Hello All,
I am applying Voom normalization to RNA-Seq raw Counts data obtained from TCGA. I have constructed a Matrix of ~20000 Rows and 341 Columns with first column being of Gene_id.
I am using Voom()
method to normalise the data. I have done the following code.
## Libraries
library(limma)
library(edgeR)
## Matrix File
raw.data <-read.delim("Combined_matrix_340.txt")
attach(raw.data)
names(raw.data)
d <- raw.data[, 2:341]
rownames(d) <- raw.data[, 1]
# Pheno data file
pheno<-read.table("pheno_data_BRCA.txt", header=TRUE, sep="\t")
##To design matrix---
Group<-factor(pheno$Status,levels=levels(pheno$Status))

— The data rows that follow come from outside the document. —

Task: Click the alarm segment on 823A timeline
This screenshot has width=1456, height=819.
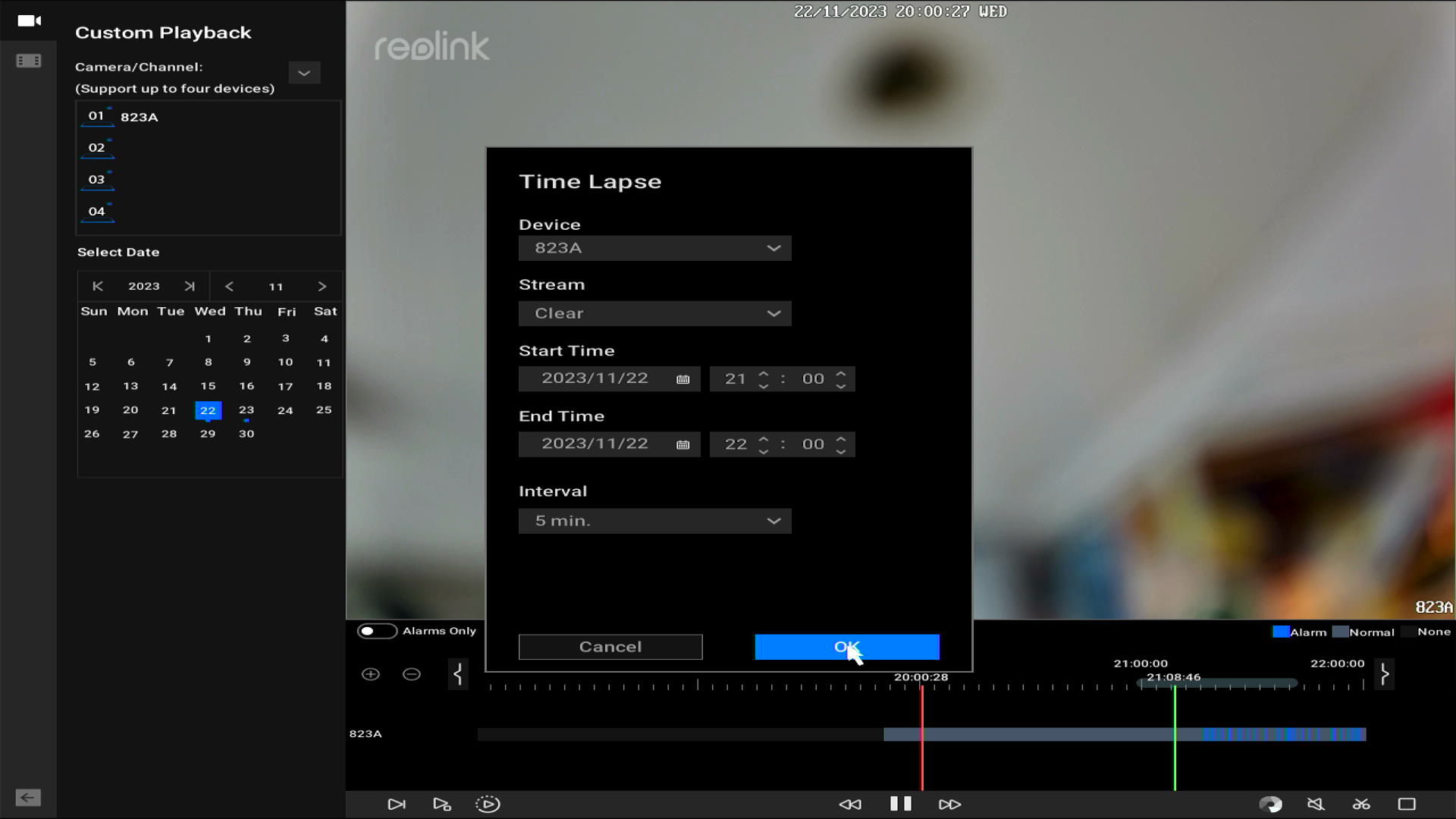Action: tap(1280, 733)
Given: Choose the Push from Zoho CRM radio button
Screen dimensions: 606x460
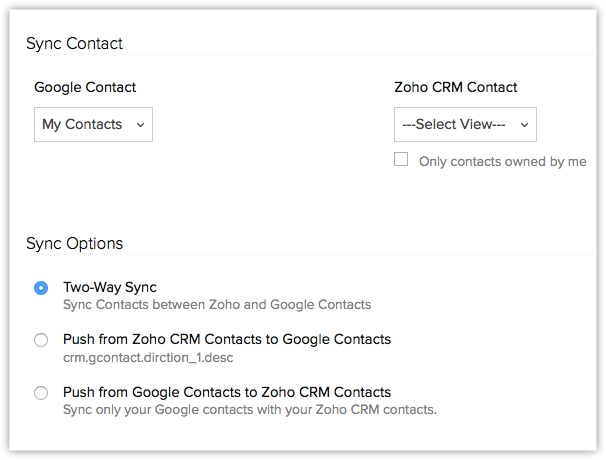Looking at the screenshot, I should (x=41, y=340).
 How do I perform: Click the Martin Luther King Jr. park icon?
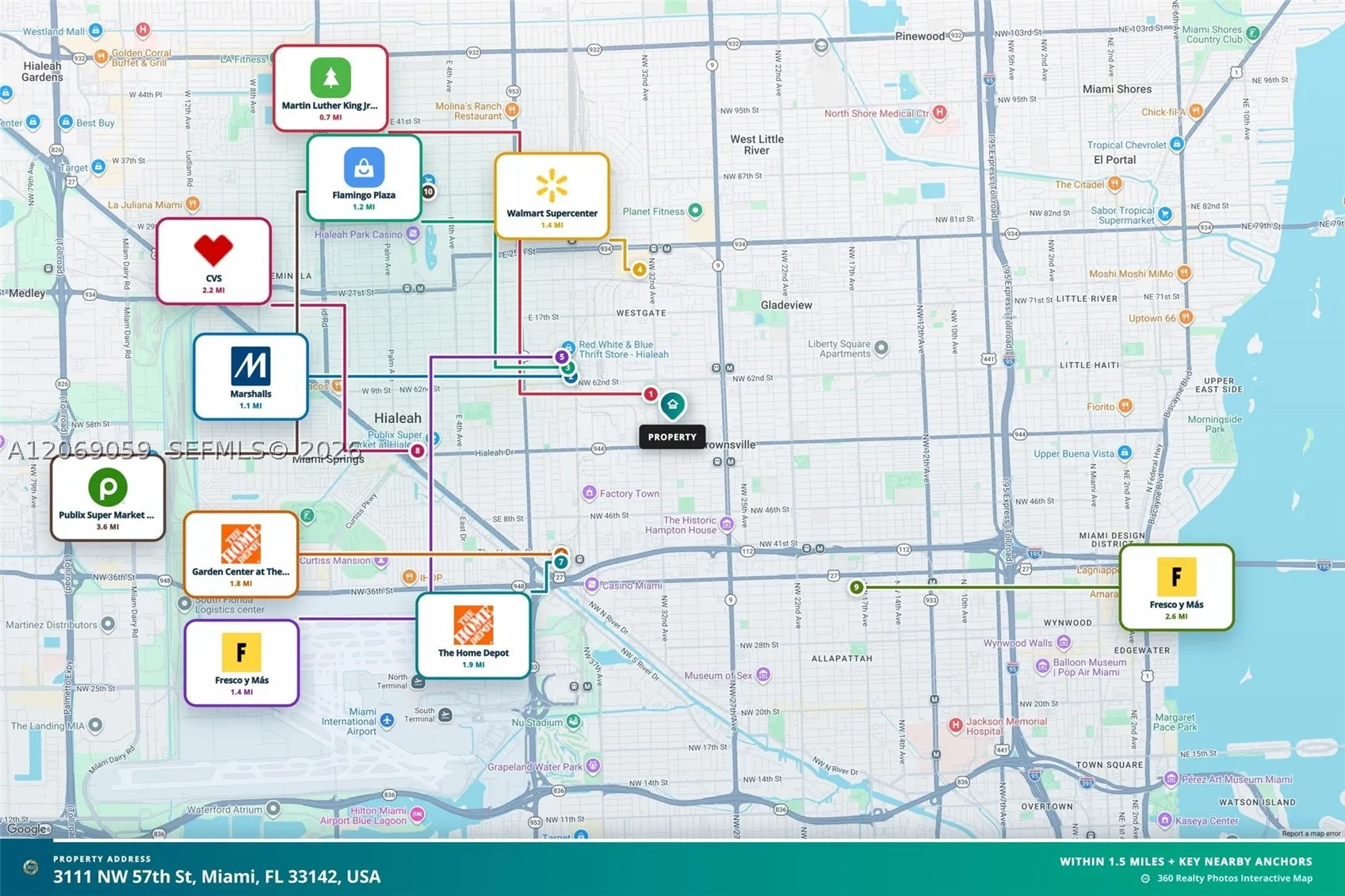pyautogui.click(x=331, y=78)
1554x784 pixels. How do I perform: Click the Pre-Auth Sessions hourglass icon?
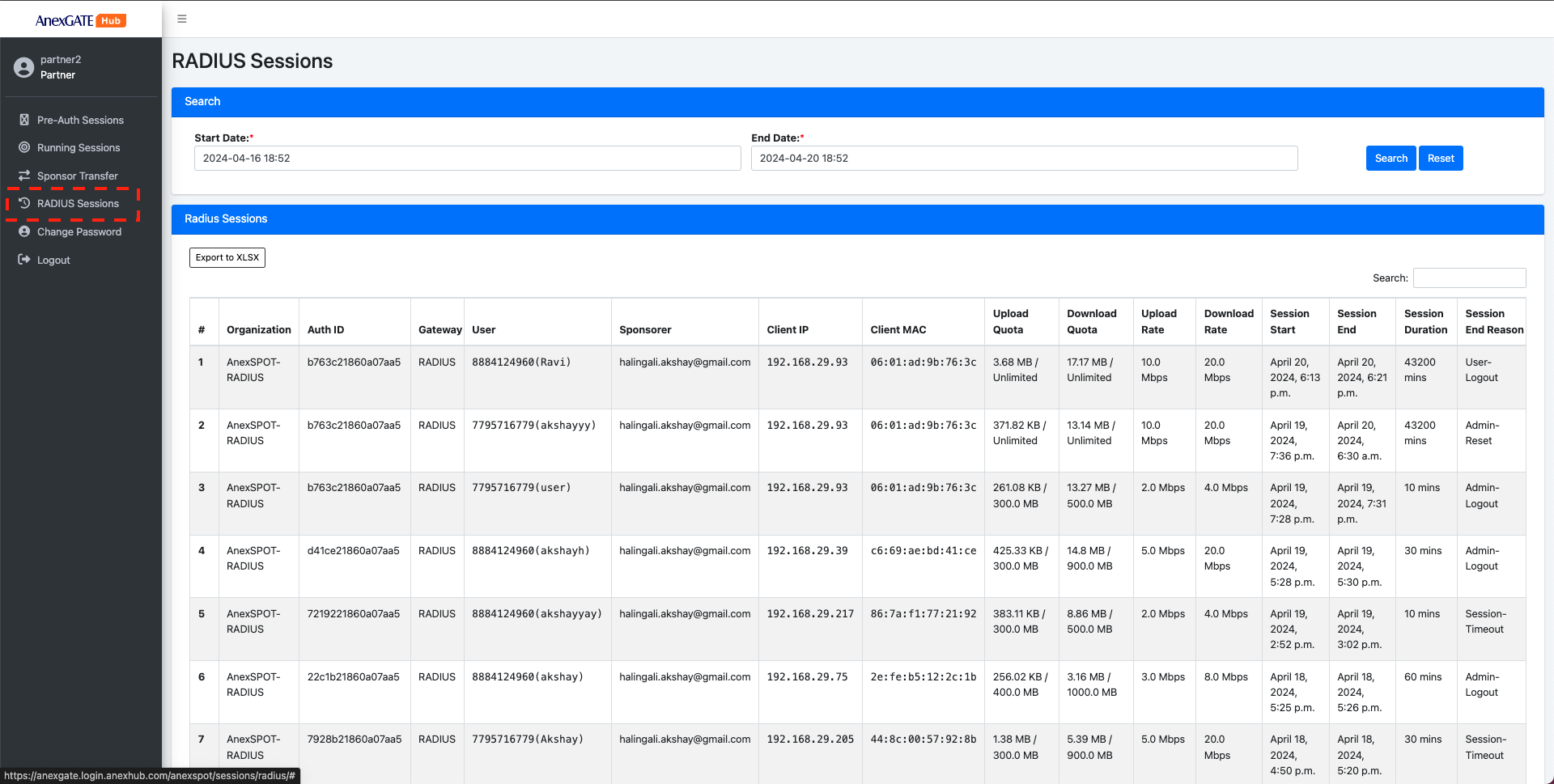(x=24, y=120)
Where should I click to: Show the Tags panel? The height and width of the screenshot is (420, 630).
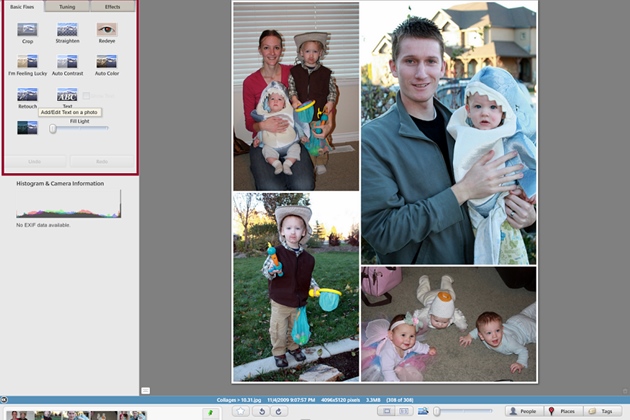[601, 411]
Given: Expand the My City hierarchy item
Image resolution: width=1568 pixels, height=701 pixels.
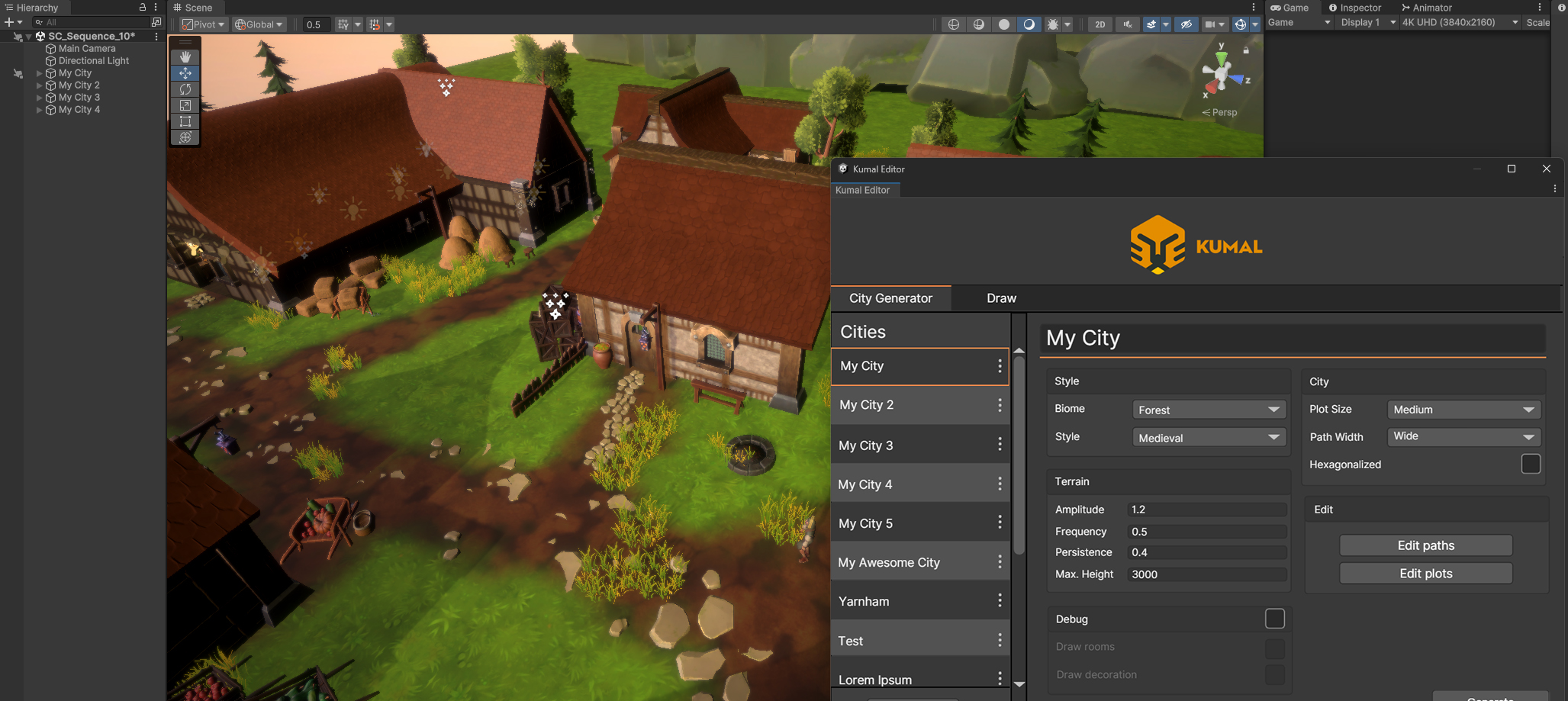Looking at the screenshot, I should (x=38, y=72).
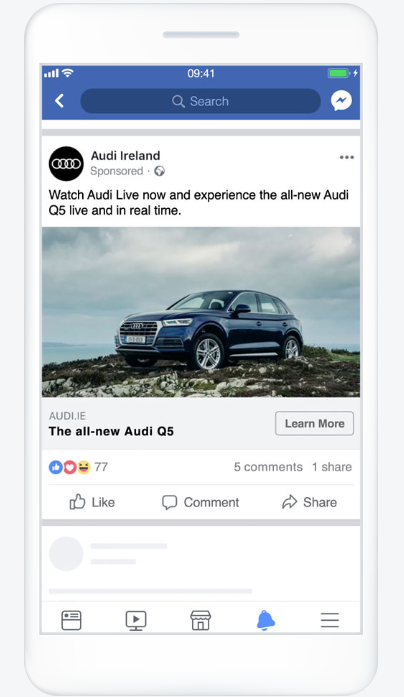Open the Audi Ireland profile picture

click(66, 164)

design<-model.matrix(~0+Group)
##Normalisation
y <- voom(d,design,plot=TRUE)
colnames(design)
fit <-lmFit(y,design)
##Designing Contrast Matrix for group Differentiation
cont.wt<-makeContrasts("Metastatic-Normal_Control","ERPositive-Normal_Control","PRPositive-Normal_Control","HER2Positive-Normal_Control","ER_PR_HER2_Neg-Normal_Control",levels=design)
fit2 <-contrasts.fit(fit,cont.wt)
fit3<-eBayes(fit2)
DE<-topTable(fit3, coef=2 )
After this, The output is as follows:
Gene_ID logFC AveExpr t P.Value adj.P.Val B
ACTB|60 12.59366 12.54151 202.8138 0.000000e+00 0.000000e+00 806.7855
EEF1A1|1915 12.06986 12.51399 187.5779 0.000000e+00 0.000000e+00 781.7838
ACTG1|71 11.93940 12.03115 179.5847 0.000000e+00 0.000000e+00 767.7521
UBC|7316 10.71139 11.15274 176.8877 0.000000e+00 0.000000e+00 761.7751
TPT1|7178 10.99882 11.58788 159.5321 0.000000e+00 0.000000e+00 728.9007
HSP90AB1|3326 11.00446 11.12925 157.1734 9.881313e-323 3.381237e-319 724.0502
FTH1|2495 10.98239 11.26717 153.0514 8.557019e-319 2.509774e-315 715.3888
EEF2|1938 10.82150 11.46502 151.3403 3.886332e-317 9.973786e-314 711.5412
PSAP|5660 10.71044 11.06326 147.8964 9.572234e-314 2.183639e-310 703.8942
HSP90AA1|3320 10.74747 10.94257 144.5401 2.294330e-310 4.710489e-307 696.4700
My Question: I am getting only a list of 10 genes, I am not able to pull all list. And, I want someone to validate my codes and method followed. Let me remind you all, I am a novice in coding/Bioinformatics. Please let me know if I am coding it correct or should I modify it.
Thanks a lot for your help.
-Ateeq Khaliq
gives all genes. Default
topTable
outputs only top ten genes.Thanks a lot poisonAlien.... Can you please Validate my code?
David, could you please help me and tell me how did you construct the matrix?